Main Results: The OCD lesions were best seen on CT scans, whereas MRI T1-weighted images overestimated and T2-weighted images underestimated the size of defects. A subchondral fracture nonunion was found on CT scans in 18 patients, whereas this was seen on MRI T1-weighted images in only 2 patients (P < .001) and MRI T2-weighted images in 4 patients (P < .001). Fragmentation of the OCD fragment was found on CT scans in 17 patients but on MRI scans in only 9 patients (P = .05). Osteophytes as a sign of secondary degenerative changes were seen on CT scans in 24 patients and were seen on MRI scans in 15 patients (P = .02). Altogether, only 51 of 89 secondary changes including loose bodies, effects on the radial head and ulnohumeral joint, and osteophytes that were seen on CT scans were also seen on MRI scans (P = .002).

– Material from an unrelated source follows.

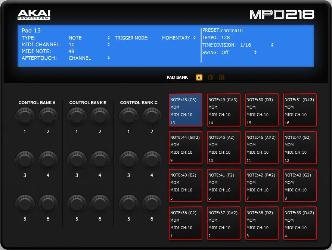Select knob 1 in Control Bank B
The image size is (332, 250).
(77, 117)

Conclusion: OCD fragmentation and secondary changes were more often diagnosed on CT. These factors indicate OCD instability or advanced OCD stages, which are indications for surgery. In an adolescent who is considered at risk for OCD (baseball, gymnastics, weightlifting, tennis) and who has lateral elbow joint pain with axial or valgus load bearing, CT is our imaging modality of choice for diagnosing and staging OCD of the capitellum.
Teaching point: CT is better than MRI for diagnosing and staging OCD of capitellum in adolescents.
Image quality improvement and motion degradation reduction in shoulder MR imaging: comparison of BLADE and rectilinear techniques at 3-Tesla scanning
Ajay Kohli, David T. Pilkinton, Yin Xi, Gina Cho, Daniel Moore, Daniel Mohammadi & Avneesh Chhabra
Background: MR imaging of joints, particularly shoulder, requires a high degree of spatial resolution to ascertain anatomy and pathology. Unfortunately, motion artifacts can reduce the clinical quality of the examinations. BLADE sequence reduces motion degradation improving overall diagnostic imaging quality.
Question: Are BLADE sequences superior to the standard rectilinear k-space coverage turbo spin echo (TSE) sequences for shoulder imaging?
Design: Prospective study
Participants: Over a 4-month period, fifty-seven consecutive patients (22 males, 35 females; mean age: 48.5 years, range: 23–64 years) were scanned using traditional intermediate-weighted spin echo and BLADE sequences.
Methods: Qualitative evaluation was performed by three musculoskeletal fellowship trained radiologists, each with more than 5 years of experience. Image sequences were evaluated using a Likert scale for each of the following five categories: motion degradation, ghosting/phase misregistration artifacts, star/radial encoding artifacts, fat suppression quality, and overall diagnostic quality. Additionally, image sequences were evaluated for signal-to-noise ratio (SNR) and contrast-to-noise ratio (CNR) using manually drawn regions of interest (ROI) analysis.
Main Results: Ghosting and phase artifacts were lower within BLADE sequence while streak artifacts were higher (p < 0.001). Image fat suppression, tendon and labral appearances, and the overall SNR and CNR were comparable on both sequences (p > 0.05).
Conclusion: Addition of BLADE reduces motion degradation and improves overall diagnostic imaging quality. Application of BLADE in patient scans suspected of motion artifacts can reduce the frequency of repeat imaging in patients with claustrophobia or those where motion is a concern. By reducing overall imaging time and call backs, it could reduce the cost burden to patients and healthcare system.
Teaching point: MRI techniques like BLADE and PROPELLER can be utilized in patients with motion to improve quality of the otherwise suboptimal quality scans.